In addition, the present disclosure also provides a monitoring system, an electronic device, a computer-readable storage medium, and a program, which can be used to implement any one of the monitoring methods provided by the present disclosure, and the corresponding technical solutions and descriptions and corresponding descriptions of the method portions are not repeated.

It will be understood by those skilled in the art that in the method of the present invention, the order of writing the steps does not imply a strict order of execution and any limitations on the implementation, and the specific order of execution of the steps should be determined by their function and possible inherent logic.

In some embodiments, functions of or modules included in the apparatus provided in the embodiments of the present disclosure may be used to execute the method described in the foregoing method embodiments, and for specific implementation, reference may be made to the description of the foregoing method embodiments, and for brevity, details are not described here again

Embodiments of the present disclosure also provide a computer-readable storage medium, on which computer program instructions are stored, and when executed by a processor, the computer program instructions implement the above method.

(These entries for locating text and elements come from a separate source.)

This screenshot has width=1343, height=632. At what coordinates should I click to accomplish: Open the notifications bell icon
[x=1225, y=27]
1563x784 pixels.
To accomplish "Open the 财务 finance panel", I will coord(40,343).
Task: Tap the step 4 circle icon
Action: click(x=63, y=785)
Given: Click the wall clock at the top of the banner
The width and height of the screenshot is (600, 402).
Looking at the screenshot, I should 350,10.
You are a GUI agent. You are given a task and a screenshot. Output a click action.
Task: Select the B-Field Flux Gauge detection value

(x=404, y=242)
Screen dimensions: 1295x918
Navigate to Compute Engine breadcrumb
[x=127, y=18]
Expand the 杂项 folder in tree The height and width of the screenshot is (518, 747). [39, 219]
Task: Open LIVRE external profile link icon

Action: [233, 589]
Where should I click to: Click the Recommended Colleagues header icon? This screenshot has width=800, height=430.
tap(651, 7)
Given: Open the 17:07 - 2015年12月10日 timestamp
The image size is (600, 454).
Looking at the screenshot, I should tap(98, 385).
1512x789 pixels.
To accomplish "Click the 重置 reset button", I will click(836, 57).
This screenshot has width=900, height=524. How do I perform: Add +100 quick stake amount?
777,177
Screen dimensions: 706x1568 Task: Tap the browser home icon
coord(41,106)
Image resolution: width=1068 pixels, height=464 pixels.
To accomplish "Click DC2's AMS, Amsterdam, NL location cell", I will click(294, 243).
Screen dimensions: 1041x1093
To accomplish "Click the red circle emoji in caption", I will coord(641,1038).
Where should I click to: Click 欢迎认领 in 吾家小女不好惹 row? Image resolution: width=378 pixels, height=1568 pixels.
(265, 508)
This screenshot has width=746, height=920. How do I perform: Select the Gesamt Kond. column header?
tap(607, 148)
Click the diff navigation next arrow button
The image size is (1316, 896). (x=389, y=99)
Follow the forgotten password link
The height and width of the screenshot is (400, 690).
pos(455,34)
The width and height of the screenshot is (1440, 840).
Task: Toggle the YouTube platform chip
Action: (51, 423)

The computer readable storage medium may be a non-volatile computer readable storage medium.

An embodiment of the present disclosure further provides an electronic device, including: a processor; a memory for storing processor-executable instructions; wherein the processor is configured as the above method.

The disclosed embodiments also provide a computer program product comprising computer readable code, which when run on a device, a processor in the device executes instructions for implementing the monitoring method provided in any of the above embodiments.

The embodiments of the present disclosure also provide another computer program product for storing computer readable instructions, which when executed cause a computer to perform the operations of the monitoring method provided in any of the above embodiments.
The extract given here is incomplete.